* **Exercise prompt**
The word "computer" may appear in some lines of the data; copy every such line.

━━ Supplied information

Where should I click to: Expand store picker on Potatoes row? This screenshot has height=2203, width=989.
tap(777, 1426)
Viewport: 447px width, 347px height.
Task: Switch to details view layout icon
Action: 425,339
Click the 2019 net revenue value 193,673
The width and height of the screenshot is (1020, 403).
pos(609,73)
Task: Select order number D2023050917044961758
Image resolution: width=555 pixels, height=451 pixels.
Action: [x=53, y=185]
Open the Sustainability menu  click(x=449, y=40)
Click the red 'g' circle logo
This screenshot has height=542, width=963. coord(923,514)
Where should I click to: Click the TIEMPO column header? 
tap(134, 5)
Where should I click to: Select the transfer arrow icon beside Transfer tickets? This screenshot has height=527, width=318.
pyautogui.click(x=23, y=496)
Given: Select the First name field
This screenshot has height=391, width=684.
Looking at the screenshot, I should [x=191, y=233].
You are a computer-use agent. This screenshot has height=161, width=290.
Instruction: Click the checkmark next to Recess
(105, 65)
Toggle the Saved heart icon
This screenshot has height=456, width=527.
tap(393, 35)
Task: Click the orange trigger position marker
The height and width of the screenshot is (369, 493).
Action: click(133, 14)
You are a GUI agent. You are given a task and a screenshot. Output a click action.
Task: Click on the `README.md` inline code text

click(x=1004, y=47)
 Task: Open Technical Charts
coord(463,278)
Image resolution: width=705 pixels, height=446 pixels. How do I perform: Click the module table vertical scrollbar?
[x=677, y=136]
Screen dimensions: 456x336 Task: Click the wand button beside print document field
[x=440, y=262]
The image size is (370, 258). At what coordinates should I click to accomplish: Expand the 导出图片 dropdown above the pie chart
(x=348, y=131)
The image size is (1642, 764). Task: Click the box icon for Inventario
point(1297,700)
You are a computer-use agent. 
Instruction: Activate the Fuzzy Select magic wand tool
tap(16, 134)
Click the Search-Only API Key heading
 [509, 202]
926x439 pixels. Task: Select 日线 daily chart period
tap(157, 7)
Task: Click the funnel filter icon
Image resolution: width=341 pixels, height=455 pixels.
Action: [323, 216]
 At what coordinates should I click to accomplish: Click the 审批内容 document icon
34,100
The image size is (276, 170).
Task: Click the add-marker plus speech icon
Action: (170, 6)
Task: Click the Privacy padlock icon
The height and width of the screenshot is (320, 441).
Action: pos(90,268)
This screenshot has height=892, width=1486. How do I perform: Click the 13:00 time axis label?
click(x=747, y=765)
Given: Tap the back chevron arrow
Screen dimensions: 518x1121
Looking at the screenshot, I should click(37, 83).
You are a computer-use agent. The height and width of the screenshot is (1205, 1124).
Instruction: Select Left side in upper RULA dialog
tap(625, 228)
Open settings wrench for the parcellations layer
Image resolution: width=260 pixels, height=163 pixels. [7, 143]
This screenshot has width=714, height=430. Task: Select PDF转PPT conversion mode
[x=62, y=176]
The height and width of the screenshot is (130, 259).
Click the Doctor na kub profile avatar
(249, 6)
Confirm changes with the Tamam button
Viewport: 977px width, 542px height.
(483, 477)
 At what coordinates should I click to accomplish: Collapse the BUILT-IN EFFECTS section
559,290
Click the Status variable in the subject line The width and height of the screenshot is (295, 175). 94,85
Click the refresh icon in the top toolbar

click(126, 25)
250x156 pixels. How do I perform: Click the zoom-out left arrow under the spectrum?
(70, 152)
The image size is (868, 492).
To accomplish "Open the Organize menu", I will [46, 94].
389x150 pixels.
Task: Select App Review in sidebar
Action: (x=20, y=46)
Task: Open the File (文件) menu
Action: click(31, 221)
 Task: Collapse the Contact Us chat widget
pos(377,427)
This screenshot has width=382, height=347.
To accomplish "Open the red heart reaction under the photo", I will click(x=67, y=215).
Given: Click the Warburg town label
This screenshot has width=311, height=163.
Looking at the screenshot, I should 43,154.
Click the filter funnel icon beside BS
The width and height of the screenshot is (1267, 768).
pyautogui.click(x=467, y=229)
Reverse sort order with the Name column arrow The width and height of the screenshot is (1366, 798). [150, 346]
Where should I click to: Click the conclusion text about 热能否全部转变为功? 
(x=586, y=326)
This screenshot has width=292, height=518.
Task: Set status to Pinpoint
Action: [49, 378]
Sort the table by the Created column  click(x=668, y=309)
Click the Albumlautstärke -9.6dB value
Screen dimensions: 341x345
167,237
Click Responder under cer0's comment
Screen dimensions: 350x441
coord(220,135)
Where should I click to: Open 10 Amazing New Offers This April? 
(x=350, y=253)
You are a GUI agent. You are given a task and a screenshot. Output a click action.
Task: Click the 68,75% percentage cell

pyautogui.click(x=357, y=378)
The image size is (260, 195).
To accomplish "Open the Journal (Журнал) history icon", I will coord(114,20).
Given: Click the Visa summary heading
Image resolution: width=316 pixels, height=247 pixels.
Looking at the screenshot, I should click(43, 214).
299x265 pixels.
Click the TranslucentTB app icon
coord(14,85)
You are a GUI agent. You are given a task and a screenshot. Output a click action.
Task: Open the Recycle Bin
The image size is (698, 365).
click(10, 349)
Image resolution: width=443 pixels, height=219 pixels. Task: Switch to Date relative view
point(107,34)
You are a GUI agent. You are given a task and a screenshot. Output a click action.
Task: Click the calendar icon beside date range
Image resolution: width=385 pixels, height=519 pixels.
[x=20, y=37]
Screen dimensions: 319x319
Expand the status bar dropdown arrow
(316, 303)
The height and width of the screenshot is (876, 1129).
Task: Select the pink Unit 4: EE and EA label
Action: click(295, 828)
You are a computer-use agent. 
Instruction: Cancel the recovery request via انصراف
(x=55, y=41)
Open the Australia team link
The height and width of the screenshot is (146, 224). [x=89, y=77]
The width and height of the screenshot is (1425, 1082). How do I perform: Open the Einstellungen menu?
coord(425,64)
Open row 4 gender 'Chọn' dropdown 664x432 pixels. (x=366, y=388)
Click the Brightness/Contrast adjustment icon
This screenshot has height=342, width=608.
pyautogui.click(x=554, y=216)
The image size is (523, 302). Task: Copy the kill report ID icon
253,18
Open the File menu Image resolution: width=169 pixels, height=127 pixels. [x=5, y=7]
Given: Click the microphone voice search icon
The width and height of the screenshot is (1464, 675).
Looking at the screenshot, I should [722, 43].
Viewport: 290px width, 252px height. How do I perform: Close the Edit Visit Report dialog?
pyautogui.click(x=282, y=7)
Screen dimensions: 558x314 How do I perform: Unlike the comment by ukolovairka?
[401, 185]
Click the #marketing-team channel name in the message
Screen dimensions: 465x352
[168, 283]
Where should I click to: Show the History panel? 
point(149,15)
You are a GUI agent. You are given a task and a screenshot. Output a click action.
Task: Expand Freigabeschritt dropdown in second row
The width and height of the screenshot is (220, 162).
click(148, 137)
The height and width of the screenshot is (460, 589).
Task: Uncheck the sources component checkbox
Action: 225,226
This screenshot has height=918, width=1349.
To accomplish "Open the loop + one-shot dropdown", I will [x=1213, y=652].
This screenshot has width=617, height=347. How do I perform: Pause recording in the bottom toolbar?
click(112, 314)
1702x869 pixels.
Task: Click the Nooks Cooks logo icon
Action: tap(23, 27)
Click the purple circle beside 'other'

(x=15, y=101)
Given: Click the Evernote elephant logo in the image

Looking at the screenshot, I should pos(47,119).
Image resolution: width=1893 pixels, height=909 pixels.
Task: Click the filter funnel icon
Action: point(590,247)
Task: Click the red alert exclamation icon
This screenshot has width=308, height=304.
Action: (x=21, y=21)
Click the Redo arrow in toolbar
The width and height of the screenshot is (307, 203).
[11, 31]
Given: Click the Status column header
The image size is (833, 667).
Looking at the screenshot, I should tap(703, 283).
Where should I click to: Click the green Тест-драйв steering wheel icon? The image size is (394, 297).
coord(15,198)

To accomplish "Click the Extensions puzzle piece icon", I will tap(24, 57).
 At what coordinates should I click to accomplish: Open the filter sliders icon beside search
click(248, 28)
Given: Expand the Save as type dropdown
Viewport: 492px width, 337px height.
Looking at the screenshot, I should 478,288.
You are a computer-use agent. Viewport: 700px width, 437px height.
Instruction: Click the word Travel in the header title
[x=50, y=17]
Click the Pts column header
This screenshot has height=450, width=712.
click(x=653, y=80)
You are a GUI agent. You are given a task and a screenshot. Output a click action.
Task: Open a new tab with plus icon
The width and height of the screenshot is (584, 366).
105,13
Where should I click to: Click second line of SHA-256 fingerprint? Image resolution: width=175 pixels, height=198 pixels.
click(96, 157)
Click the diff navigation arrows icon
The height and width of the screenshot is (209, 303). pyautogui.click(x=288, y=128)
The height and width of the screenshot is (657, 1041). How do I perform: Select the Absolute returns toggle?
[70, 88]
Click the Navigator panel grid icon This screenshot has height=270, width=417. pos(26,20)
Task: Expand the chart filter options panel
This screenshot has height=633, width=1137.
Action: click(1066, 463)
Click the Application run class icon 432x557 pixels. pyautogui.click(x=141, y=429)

━━━━

* **Solution**
You are a computer-use agent. This screenshot has height=161, width=290.
You are a computer-use agent. 
You are a computer-use agent. The height and width of the screenshot is (1205, 1124).
You are a computer-use agent. 
You are a computer-use agent. Viewport: 700px width, 437px height.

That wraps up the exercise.